WHAT THE TASK REQUIRES
Restate the listing below line for line and word for word, without the pictures.

DATA TO PROCESS
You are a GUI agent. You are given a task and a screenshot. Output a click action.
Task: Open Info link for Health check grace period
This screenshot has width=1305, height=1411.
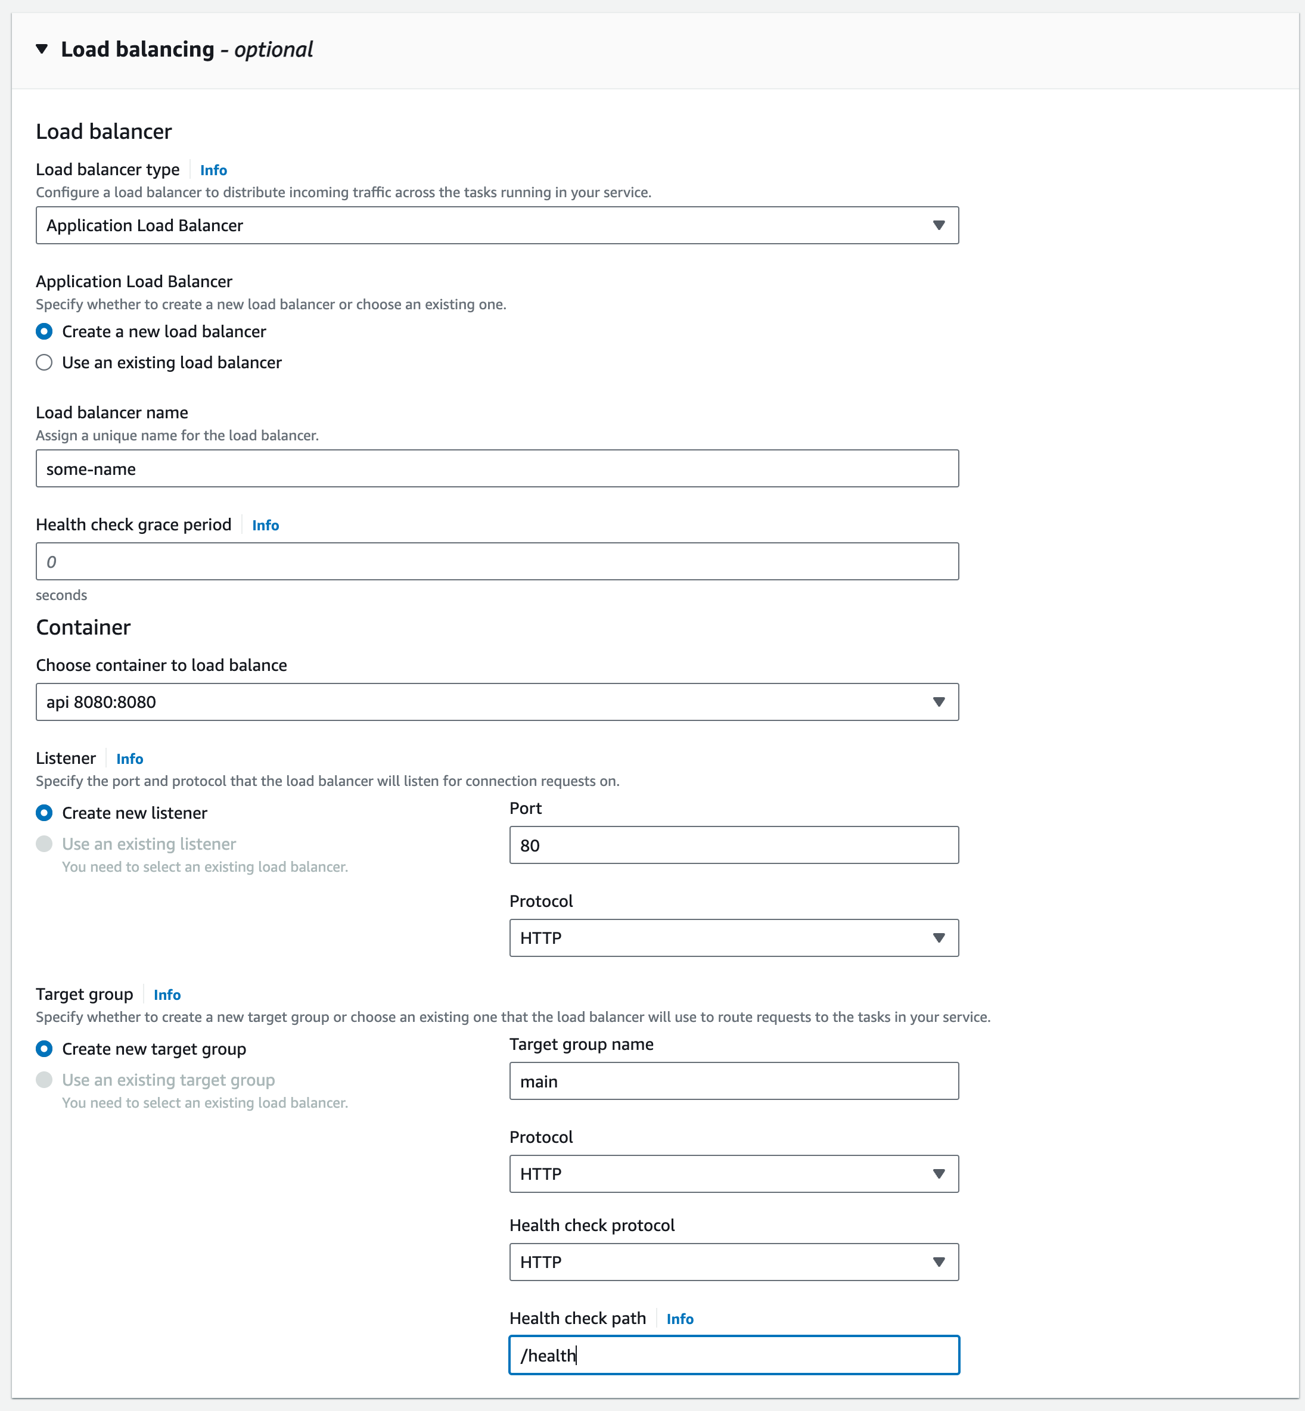[x=265, y=525]
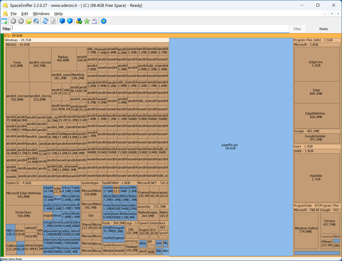
Task: Go to the upper level folder icon
Action: click(29, 21)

YOUR SOLUTION
You are a GUI agent. You are given a task and a screenshot. Output a click action.
Task: Open Info link for Health check grace period
This screenshot has width=1305, height=1411.
[x=265, y=525]
Task: Go to the upper level folder icon
Action: click(29, 21)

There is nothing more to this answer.